***** Source records *****
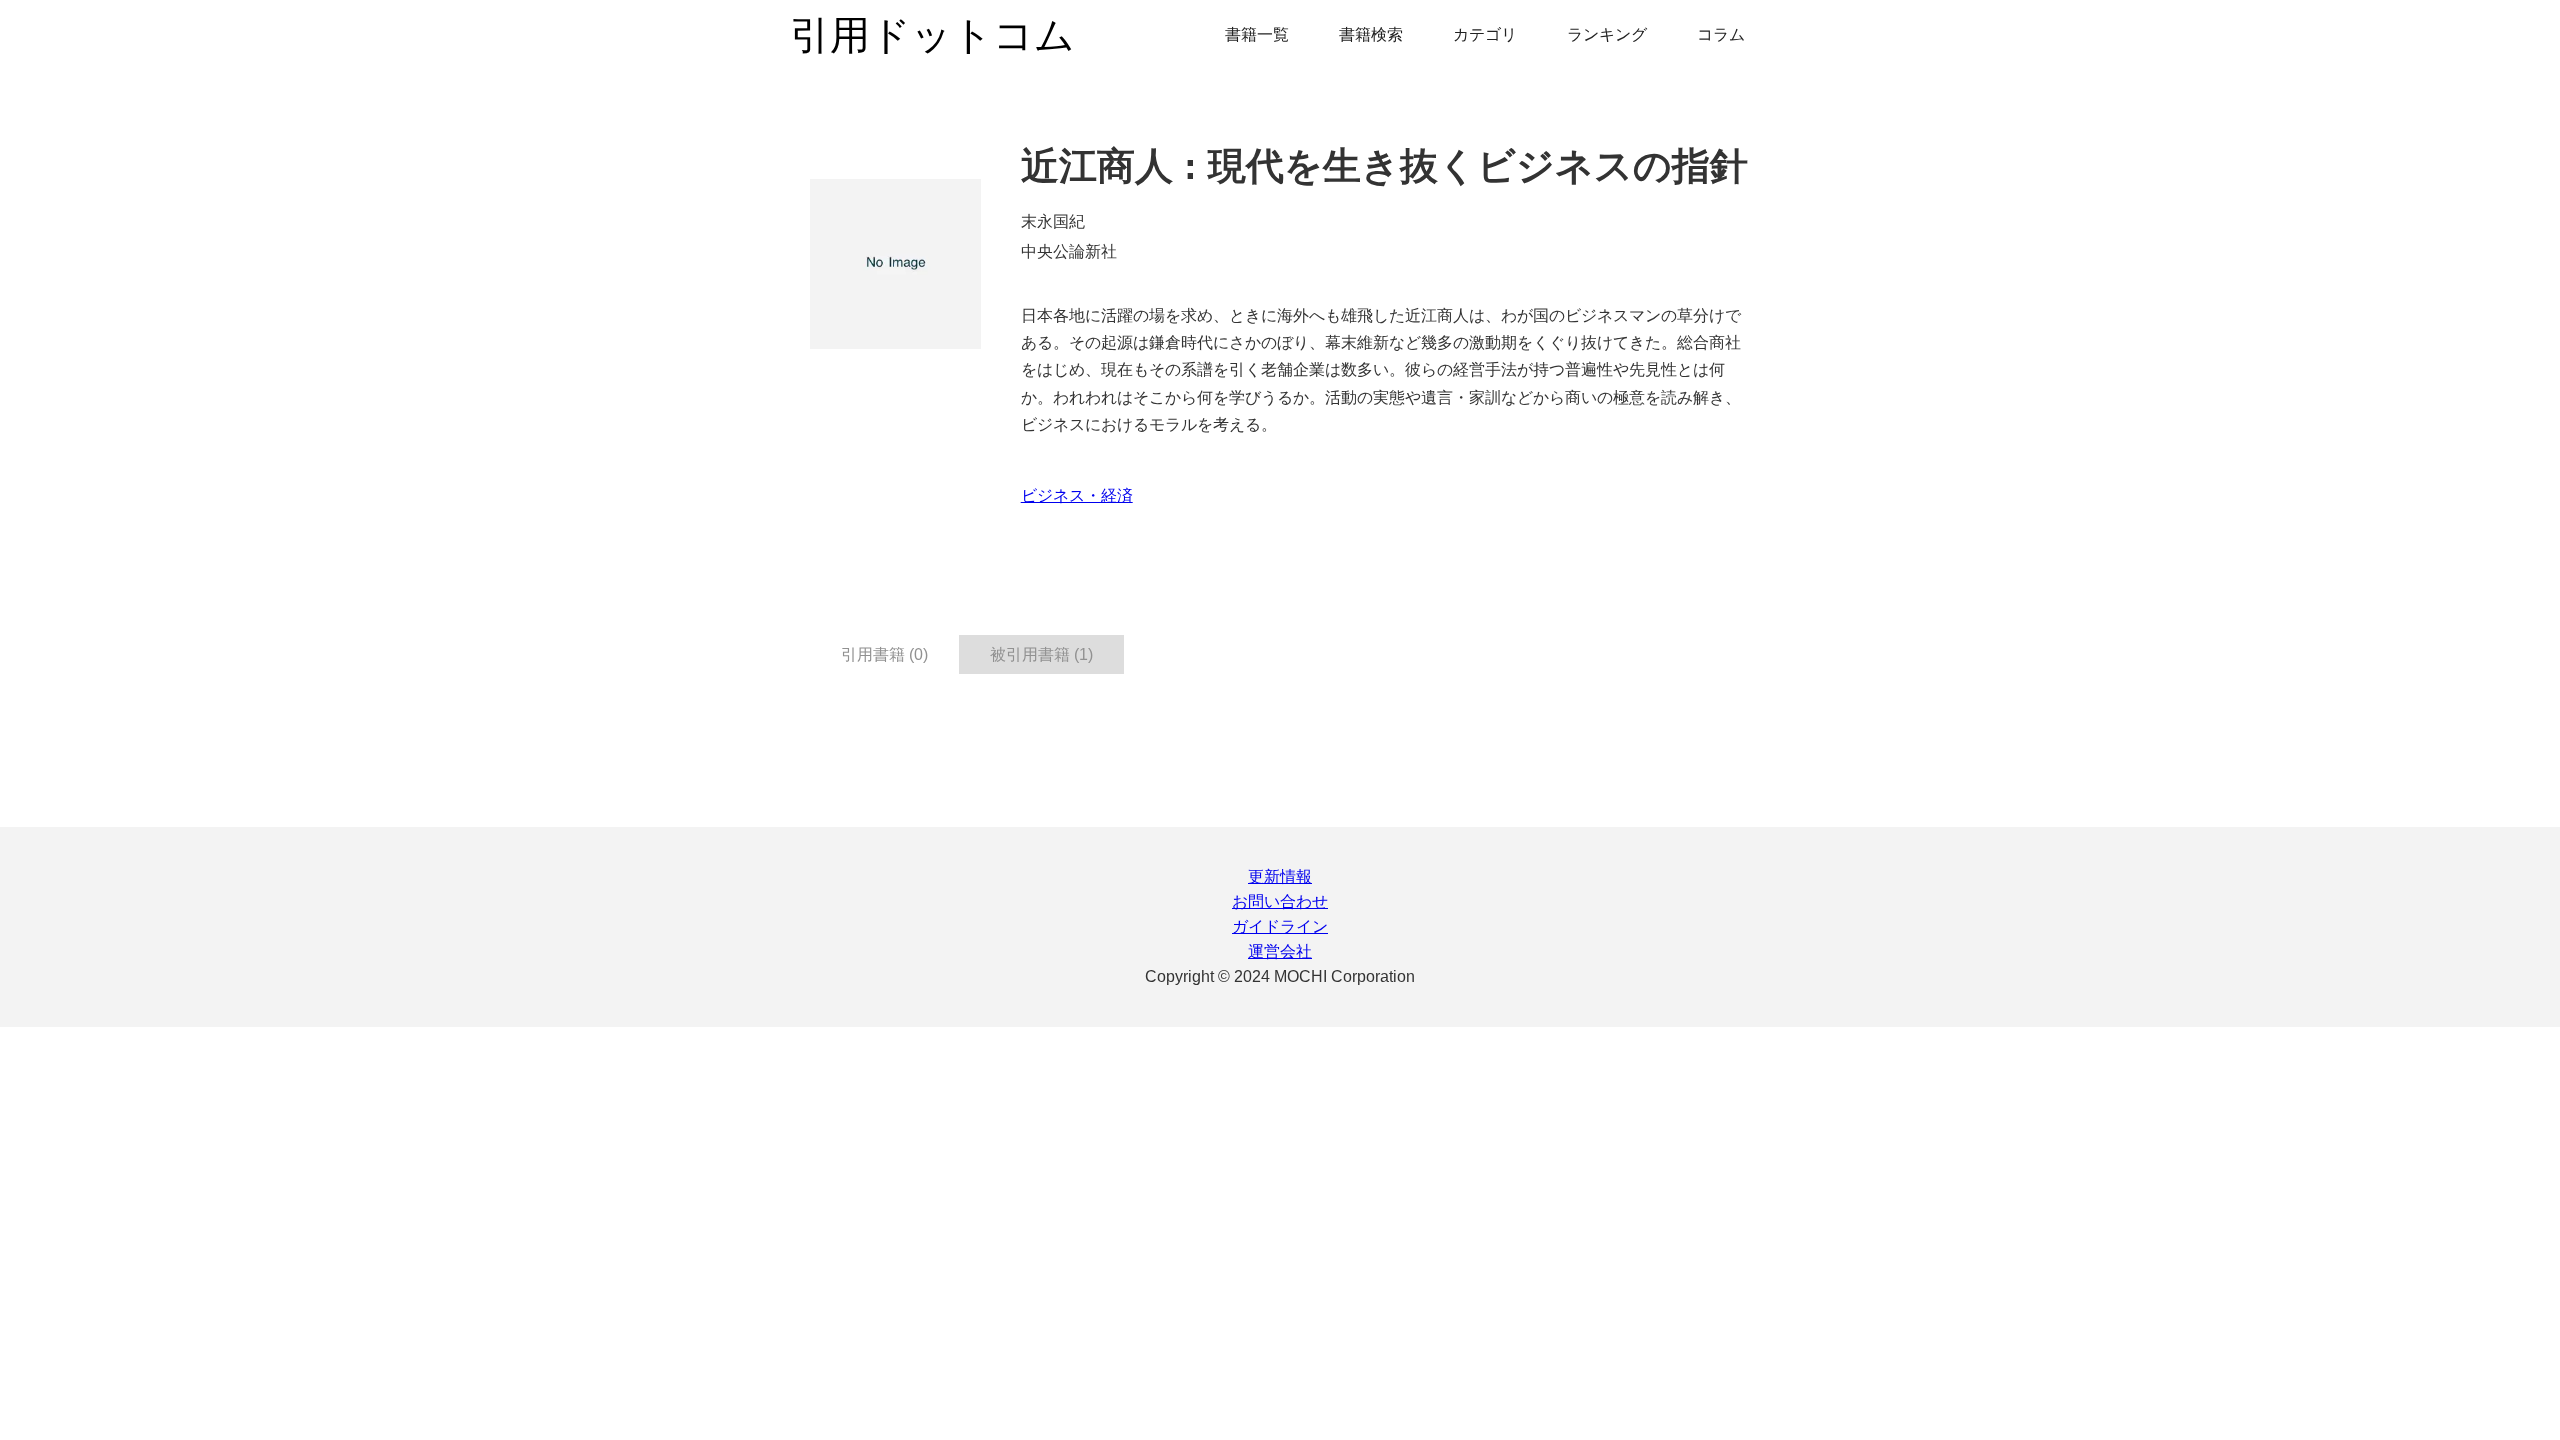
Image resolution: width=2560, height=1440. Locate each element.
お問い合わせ (1280, 901)
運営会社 (1280, 951)
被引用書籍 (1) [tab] (1041, 654)
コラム (1721, 34)
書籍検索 (1371, 34)
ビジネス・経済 (1077, 495)
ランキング (1607, 34)
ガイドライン (1280, 926)
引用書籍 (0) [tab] (884, 654)
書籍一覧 (1257, 34)
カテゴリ (1485, 34)
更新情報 (1280, 876)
*****
» Instructions for the task
The records must appear again word for word, though none of their pictures should.

» Exercise solution
Image resolution: width=2560, height=1440. Locate each element.
お問い合わせ (1280, 901)
運営会社 (1280, 951)
被引用書籍 (1) [tab] (1041, 654)
コラム (1721, 34)
書籍検索 (1371, 34)
ビジネス・経済 (1077, 495)
ランキング (1607, 34)
ガイドライン (1280, 926)
引用書籍 (0) [tab] (884, 654)
書籍一覧 (1257, 34)
カテゴリ (1485, 34)
更新情報 (1280, 876)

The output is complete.